+++ DATA FOR THIS EXERCISE +++

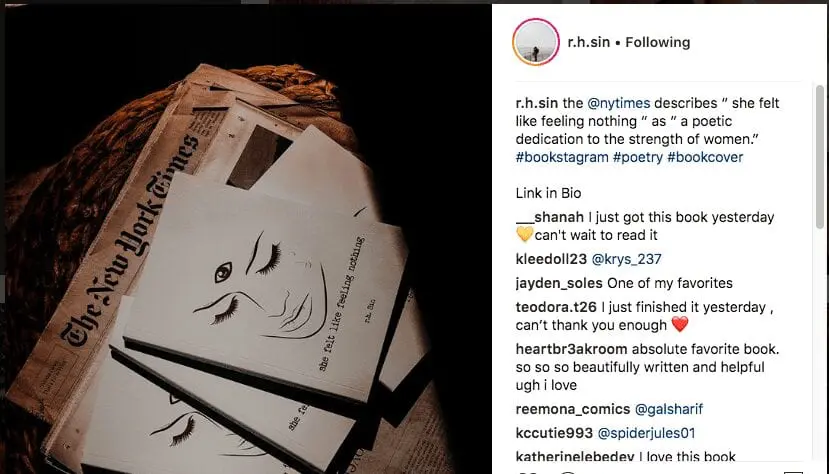Click the book and newspaper post photo
The height and width of the screenshot is (474, 829).
248,239
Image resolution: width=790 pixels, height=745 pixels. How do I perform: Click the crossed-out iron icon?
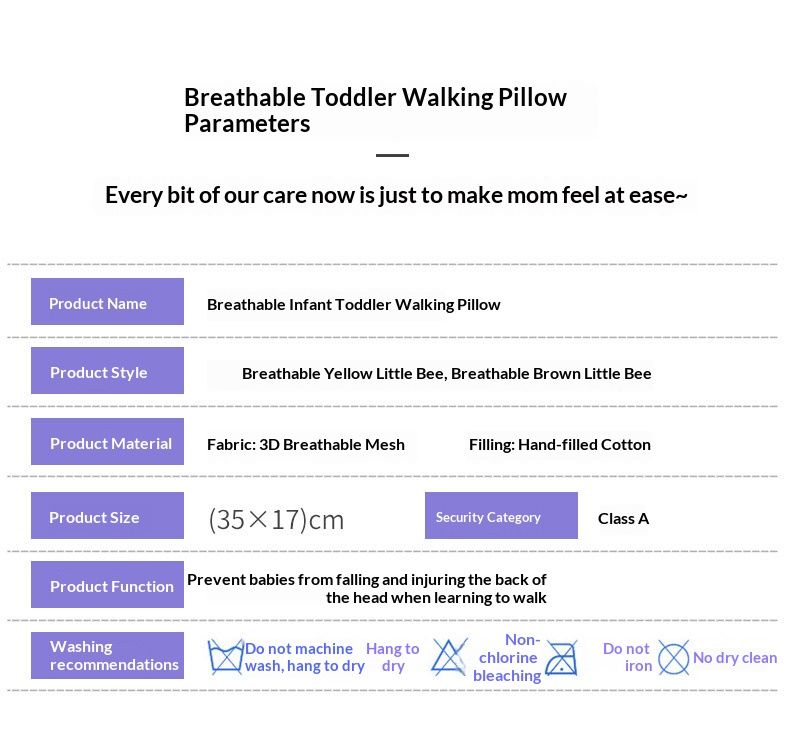click(561, 658)
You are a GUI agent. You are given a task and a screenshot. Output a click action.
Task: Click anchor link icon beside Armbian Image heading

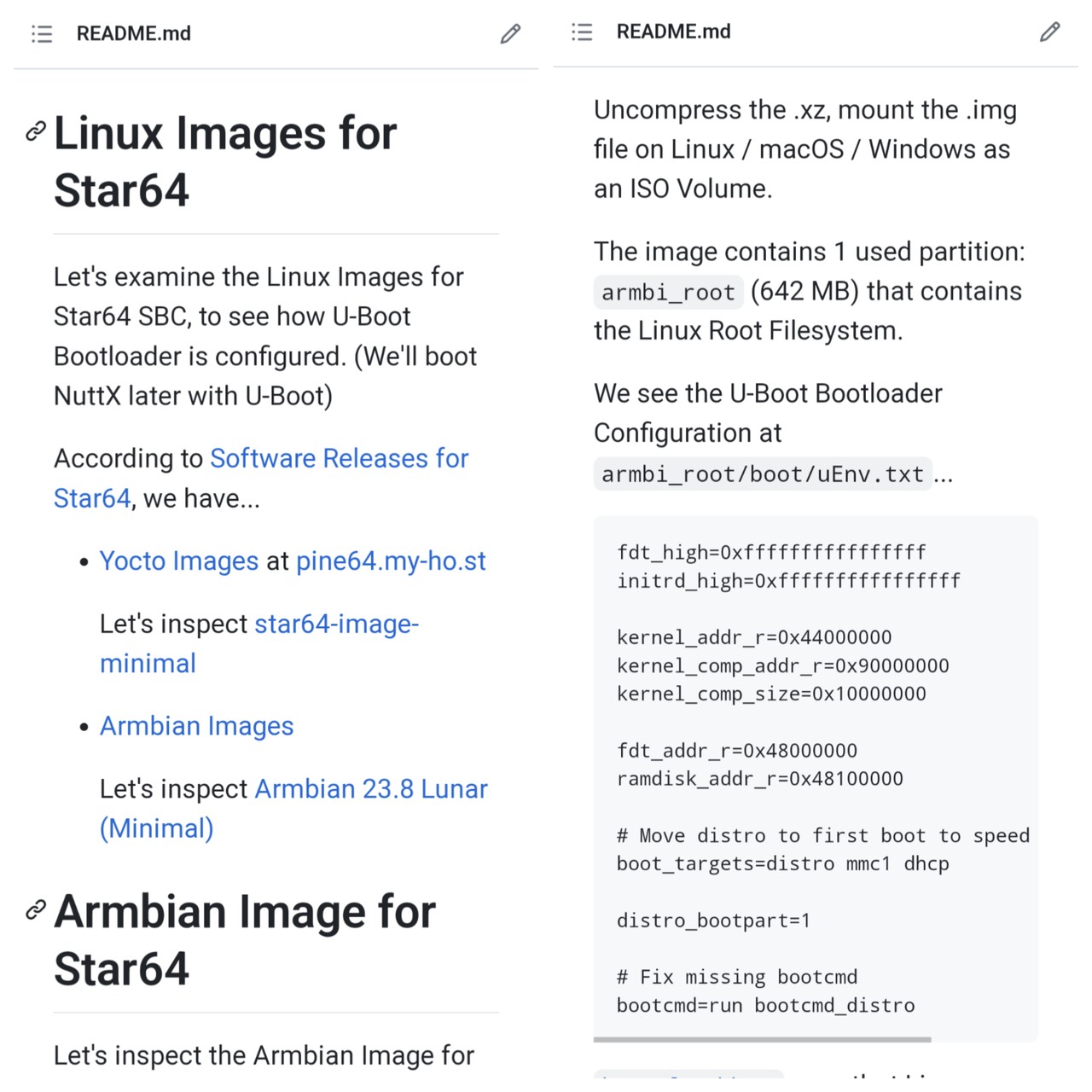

+++

| AIM OF THE EXERCISE |
Whatever pictures the records hold, omit them; give again exactly the lines from the one containing "Image resolution: width=790" through the one containing "You are a GUI".

| RESULT OF THIS TASK |
Image resolution: width=790 pixels, height=745 pixels. How do I perform: Click the crossed-out iron icon?
click(561, 658)
You are a GUI agent. You are given a task and a screenshot. Output a click action.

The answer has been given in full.